Why the ligation does not work? - (Jul/27/2007 )

I am trying to put a 2Kb insert in to p3XFlag-CMV-14 vector. I use EcoRI and KpnI to modify the insert and vector. Before that I have checked the insert sequence to make sure that it does not contain EcoRI and KpnI digestion site. When do ligation, I set a vector control and use different ration of insert and vector. After transformation, on the control plate, there are none to few colonies and there are many colonies on the experiment plates. However after I pick up 10 colonies for mini and digestion, none of them have right size insert, either no insert or strange digestion pattern.

Could anyone help me to figure out the problem?

Thank U.

Maybe you can check your ligation buffer. Does it contain ATP? What kind of ligation buffer did u use?
And I think you also should check whether both enzymes work or not?

Lucy

Did you run the original plasmid and your miniprep plasmid uncut side by side. You should be able to see a difference in size.

What do you mean by strange digestion pattern. Is it possible that you are having some star activity of EcoR1 while digesting the miniprep?

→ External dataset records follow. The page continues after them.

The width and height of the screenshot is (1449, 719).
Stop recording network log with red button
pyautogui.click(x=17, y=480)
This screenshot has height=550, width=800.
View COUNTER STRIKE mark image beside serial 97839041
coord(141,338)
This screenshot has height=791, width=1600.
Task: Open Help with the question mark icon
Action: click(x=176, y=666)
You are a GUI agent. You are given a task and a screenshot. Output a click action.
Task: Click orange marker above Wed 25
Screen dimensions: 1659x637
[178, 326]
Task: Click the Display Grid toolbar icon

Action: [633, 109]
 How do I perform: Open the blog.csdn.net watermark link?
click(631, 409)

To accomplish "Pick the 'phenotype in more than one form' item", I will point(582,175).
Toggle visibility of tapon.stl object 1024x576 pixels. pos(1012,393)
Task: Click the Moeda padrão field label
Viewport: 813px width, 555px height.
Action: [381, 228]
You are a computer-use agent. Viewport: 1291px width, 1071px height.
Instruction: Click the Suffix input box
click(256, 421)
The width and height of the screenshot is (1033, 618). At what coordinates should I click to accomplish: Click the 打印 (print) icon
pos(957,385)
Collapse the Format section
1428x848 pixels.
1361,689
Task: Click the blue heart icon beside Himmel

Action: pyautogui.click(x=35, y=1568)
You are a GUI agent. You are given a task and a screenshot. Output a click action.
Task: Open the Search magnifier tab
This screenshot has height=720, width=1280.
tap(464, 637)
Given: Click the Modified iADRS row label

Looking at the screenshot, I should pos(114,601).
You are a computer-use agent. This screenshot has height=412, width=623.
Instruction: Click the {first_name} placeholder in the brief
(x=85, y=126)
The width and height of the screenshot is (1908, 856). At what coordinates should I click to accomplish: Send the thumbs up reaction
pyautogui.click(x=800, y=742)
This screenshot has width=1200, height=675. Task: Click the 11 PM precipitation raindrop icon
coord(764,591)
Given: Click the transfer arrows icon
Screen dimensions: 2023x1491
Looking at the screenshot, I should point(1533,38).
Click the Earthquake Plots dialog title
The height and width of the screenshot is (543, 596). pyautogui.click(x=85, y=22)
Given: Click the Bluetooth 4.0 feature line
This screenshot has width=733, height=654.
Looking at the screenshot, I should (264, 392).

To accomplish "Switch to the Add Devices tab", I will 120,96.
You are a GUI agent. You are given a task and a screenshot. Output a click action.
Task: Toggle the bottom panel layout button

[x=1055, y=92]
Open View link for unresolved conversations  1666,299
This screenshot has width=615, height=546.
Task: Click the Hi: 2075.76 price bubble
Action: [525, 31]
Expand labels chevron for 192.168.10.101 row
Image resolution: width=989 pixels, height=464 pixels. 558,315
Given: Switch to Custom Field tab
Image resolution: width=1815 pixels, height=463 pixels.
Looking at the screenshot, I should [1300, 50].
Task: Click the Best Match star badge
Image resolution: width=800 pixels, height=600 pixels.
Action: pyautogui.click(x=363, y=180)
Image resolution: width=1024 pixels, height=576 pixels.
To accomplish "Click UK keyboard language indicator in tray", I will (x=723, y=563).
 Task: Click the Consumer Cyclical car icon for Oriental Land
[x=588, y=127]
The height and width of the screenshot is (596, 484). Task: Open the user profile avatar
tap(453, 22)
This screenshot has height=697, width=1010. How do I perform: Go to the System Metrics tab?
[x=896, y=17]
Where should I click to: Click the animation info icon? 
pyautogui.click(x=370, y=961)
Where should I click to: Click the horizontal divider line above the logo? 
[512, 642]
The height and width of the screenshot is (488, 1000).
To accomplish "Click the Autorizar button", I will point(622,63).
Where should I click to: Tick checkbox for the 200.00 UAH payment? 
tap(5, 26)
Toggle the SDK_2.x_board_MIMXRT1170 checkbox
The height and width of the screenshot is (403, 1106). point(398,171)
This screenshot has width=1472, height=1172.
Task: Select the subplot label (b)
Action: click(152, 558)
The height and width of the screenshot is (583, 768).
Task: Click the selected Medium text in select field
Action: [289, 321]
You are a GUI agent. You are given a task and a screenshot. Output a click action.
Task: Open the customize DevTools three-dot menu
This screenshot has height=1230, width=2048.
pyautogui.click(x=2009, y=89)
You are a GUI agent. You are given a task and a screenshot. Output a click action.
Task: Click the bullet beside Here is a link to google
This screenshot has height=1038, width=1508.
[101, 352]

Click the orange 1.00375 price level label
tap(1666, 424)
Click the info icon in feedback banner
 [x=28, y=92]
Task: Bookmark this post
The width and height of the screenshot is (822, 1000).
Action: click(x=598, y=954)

How about your ligation condition? Try to pick some colonies for direct PCR/colony PCR.

Star activity is unspecific enzyme cutting on your nucleotides. Usually occur if you put too much enzyme or longer incubation time.

Ligation MIGHT not work even if you got colonies, maybe some self ligated plasmid that being transformed inside? Good luck!

Is your insert a PCR product? If so, double-check the primers that you used. Make sure the restriction enzyme cut site is at the correct end of the primer. If it's at the wrong end, the PCR will still work, but your insert will not be cut properly by both enzymes.